--- start ---

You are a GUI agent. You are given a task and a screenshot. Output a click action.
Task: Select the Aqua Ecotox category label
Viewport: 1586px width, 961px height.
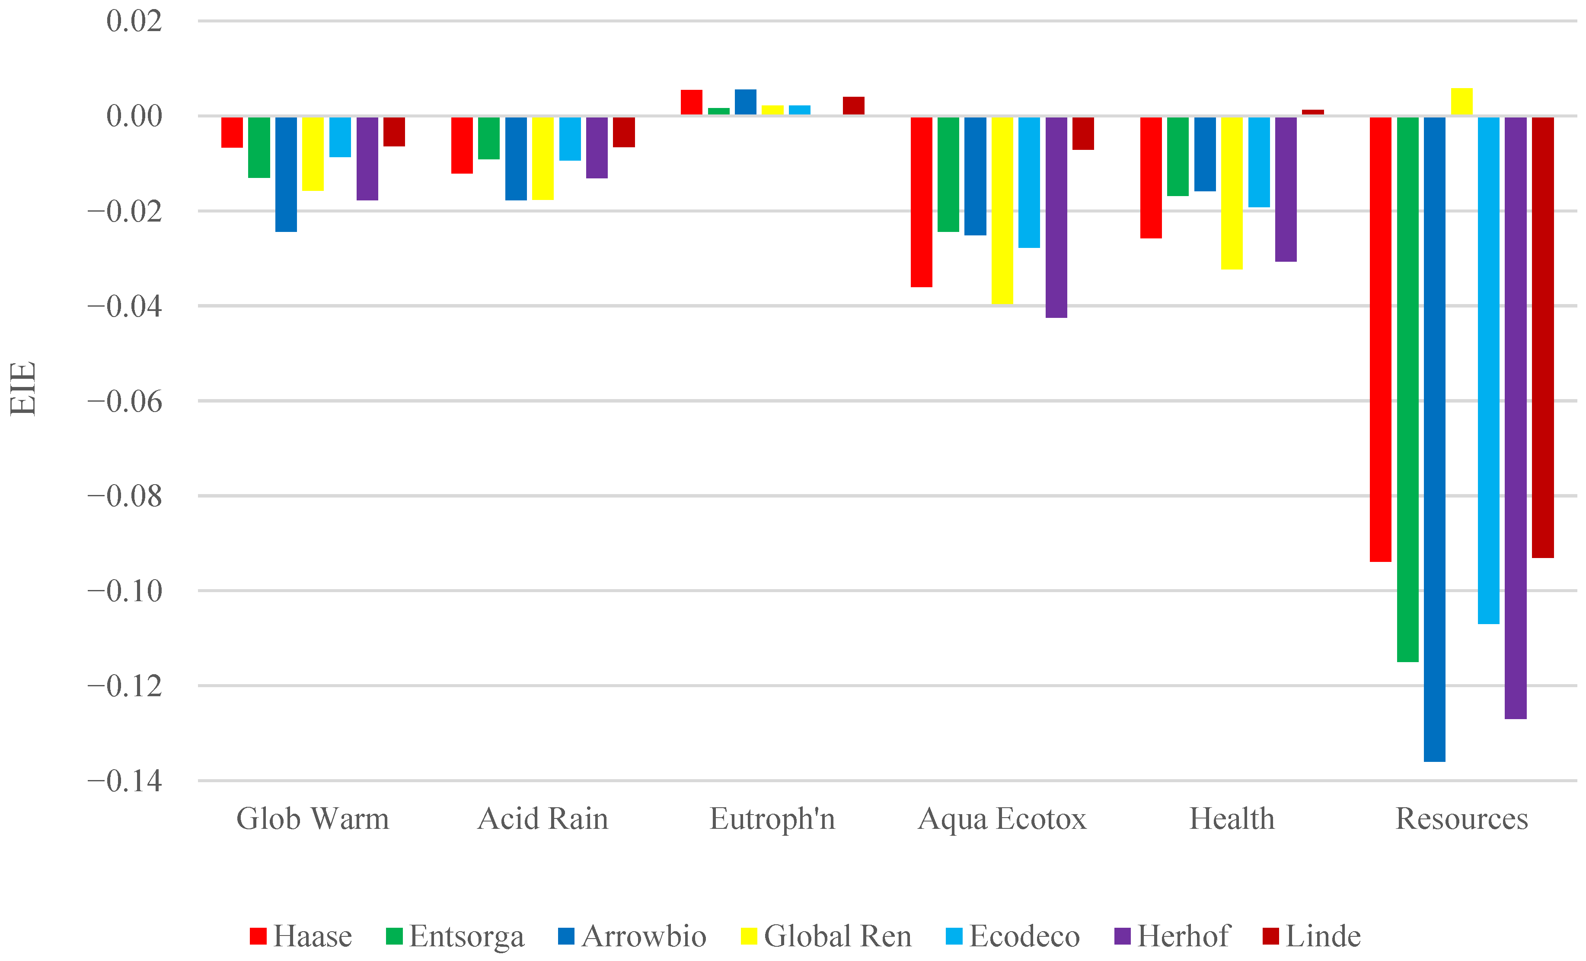pyautogui.click(x=1002, y=819)
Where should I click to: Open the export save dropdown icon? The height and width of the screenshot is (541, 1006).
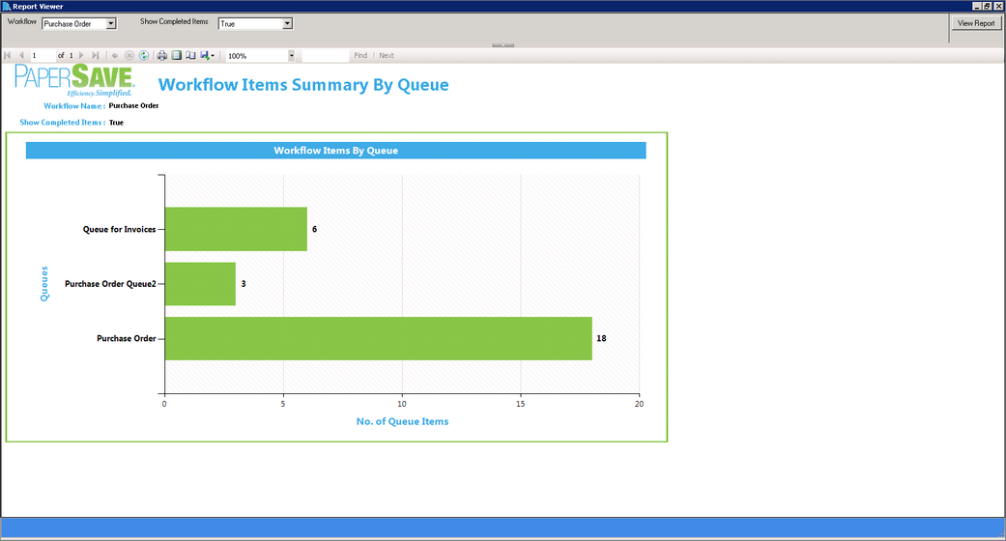point(207,56)
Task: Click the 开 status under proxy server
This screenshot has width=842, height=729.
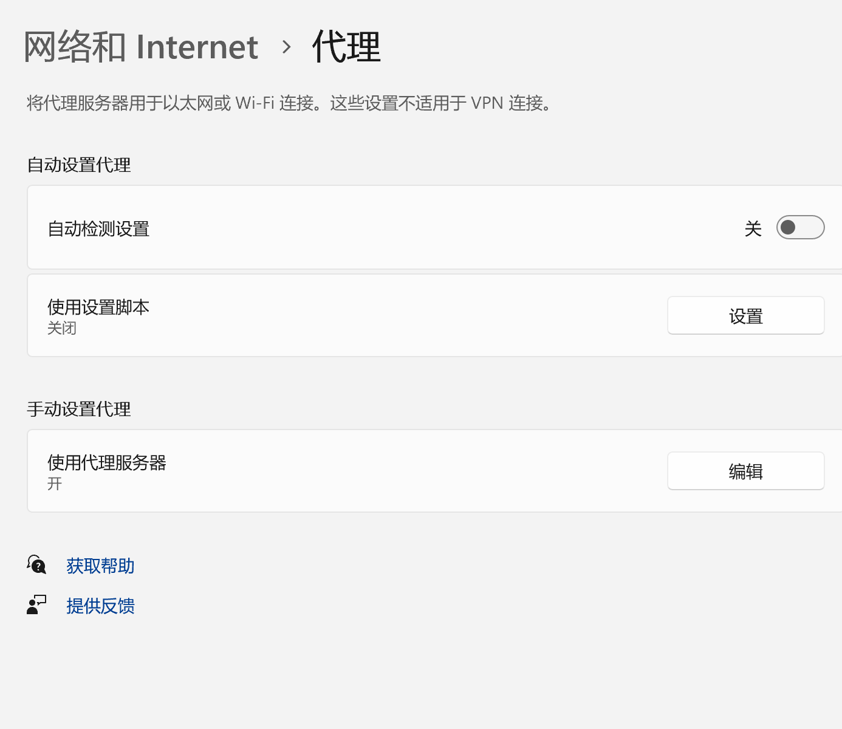Action: pyautogui.click(x=55, y=484)
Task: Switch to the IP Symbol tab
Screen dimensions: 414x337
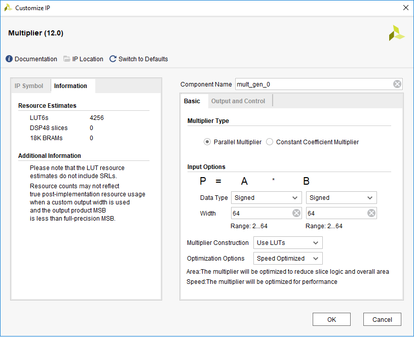Action: 29,86
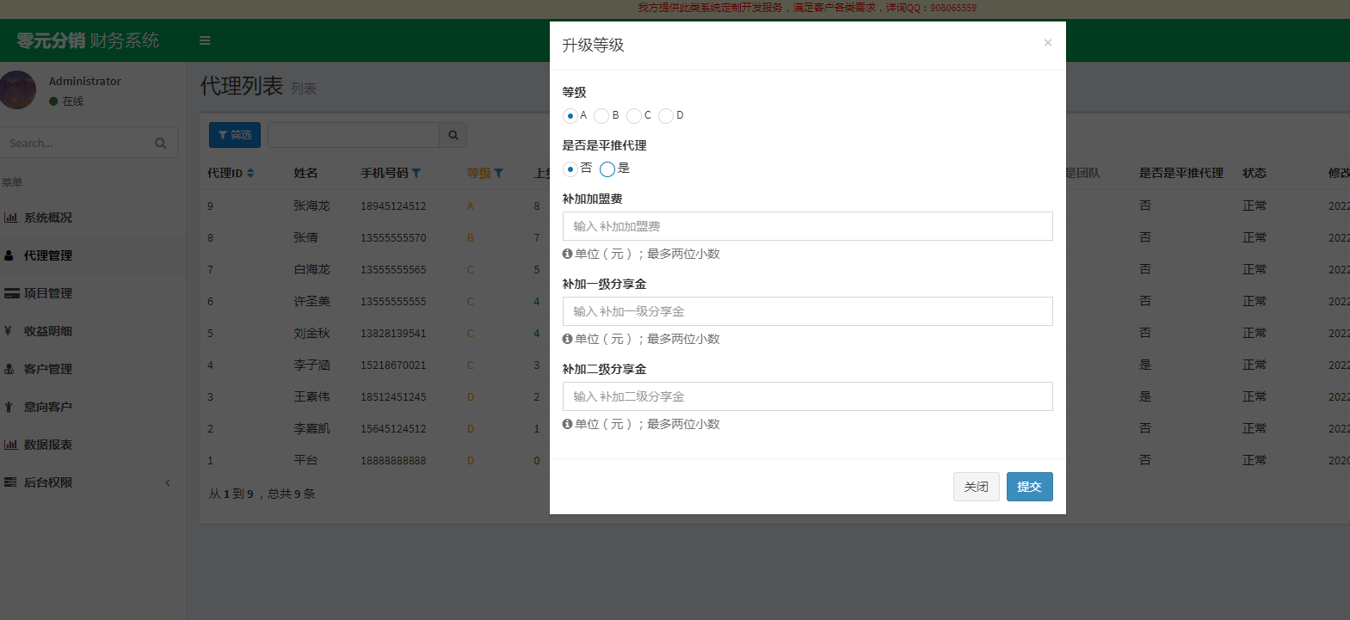Click the Administrator avatar image
Image resolution: width=1350 pixels, height=620 pixels.
19,89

--- end ---

◆ Brief ◆
Render each line of the records above as a JSON list of strings, one string per line, omitting blank lines and leaving out the pictures.

◆ Output for this exercise ◆
[
  "You are a GUI agent. You are given a task and a screenshot. Output a click action.",
  "Task: Select the Aqua Ecotox category label",
  "Viewport: 1586px width, 961px height.",
  "pyautogui.click(x=1002, y=819)",
  "Where should I click to: Open the export save dropdown icon? The height and width of the screenshot is (541, 1006).",
  "point(207,56)",
  "Task: Click the 开 status under proxy server",
  "This screenshot has width=842, height=729.",
  "Action: pyautogui.click(x=55, y=484)",
  "Task: Switch to the IP Symbol tab",
  "Screen dimensions: 414x337",
  "Action: 29,86",
  "Click the Administrator avatar image",
  "Image resolution: width=1350 pixels, height=620 pixels.",
  "19,89"
]